Calculating the angle between the line defined by two points

kingrichard2005 picture kingrichard2005 · Apr 20, 2010 · Viewed 127k times · Source

I'm currently developing a simple 2D game for Android. I have a stationary object that's situated in the center of the screen and I'm trying to get that object to rotate and point to the area on the screen that the user touches. I have the constant coordinates that represent the center of the screen and I can get the coordinates of the point that the user taps on. I'm using the formula outlined in this forum: How to get angle between two points?
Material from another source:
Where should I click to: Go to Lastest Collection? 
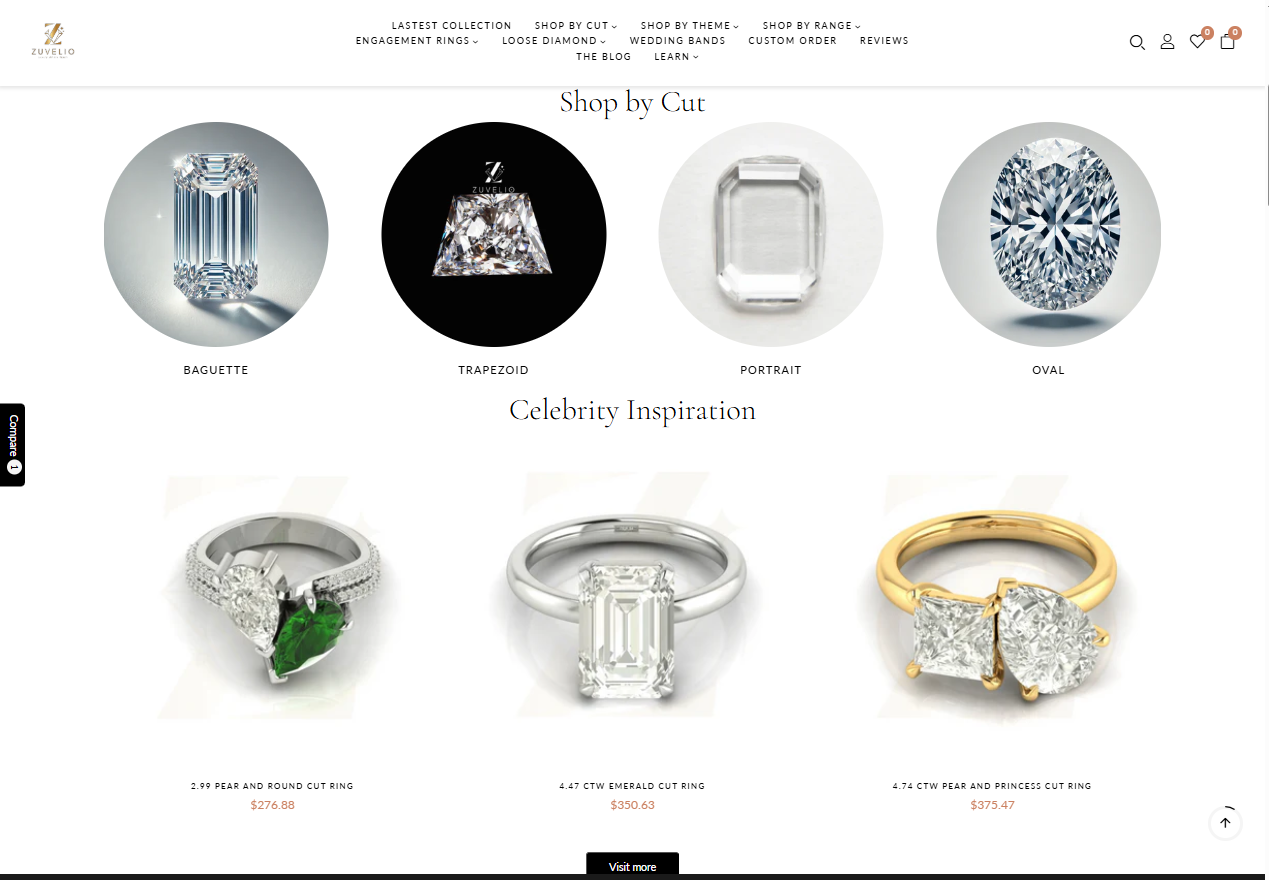[451, 25]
  • It says as follows "If you want the the angle between the line defined by these two points and the horizontal axis:

    double angle = atan2(y2 - y1, x2 - x1) * 180 / PI;".
    
  • I implemented this, but I think the fact the I'm working in screen coordinates is causing a miscalculation, since the Y-coordinate is reversed. I'm not sure if this is the right way to go about it, any other thoughts or suggestions are appreciated.

Answer

Jim Lewis picture Jim Lewis · Apr 20, 2010

Assumptions: x is the horizontal axis, and increases when moving from left to right. y is the vertical axis, and increases from bottom to top. (touch_x, touch_y) is the point selected by the user. (center_x, center_y) is the point at the center of the screen. theta is measured counter-clockwise from the +x axis. Then:

delta_x = touch_x - center_x
delta_y = touch_y - center_y
theta_radians = atan2(delta_y, delta_x)

Edit: you mentioned in a comment that y increases from top to bottom. In that case,

delta_y = center_y - touch_y

But it would be more correct to describe this as expressing (touch_x, touch_y) in polar coordinates relative to (center_x, center_y). As ChrisF mentioned, the idea of taking an "angle between two points" is not well defined.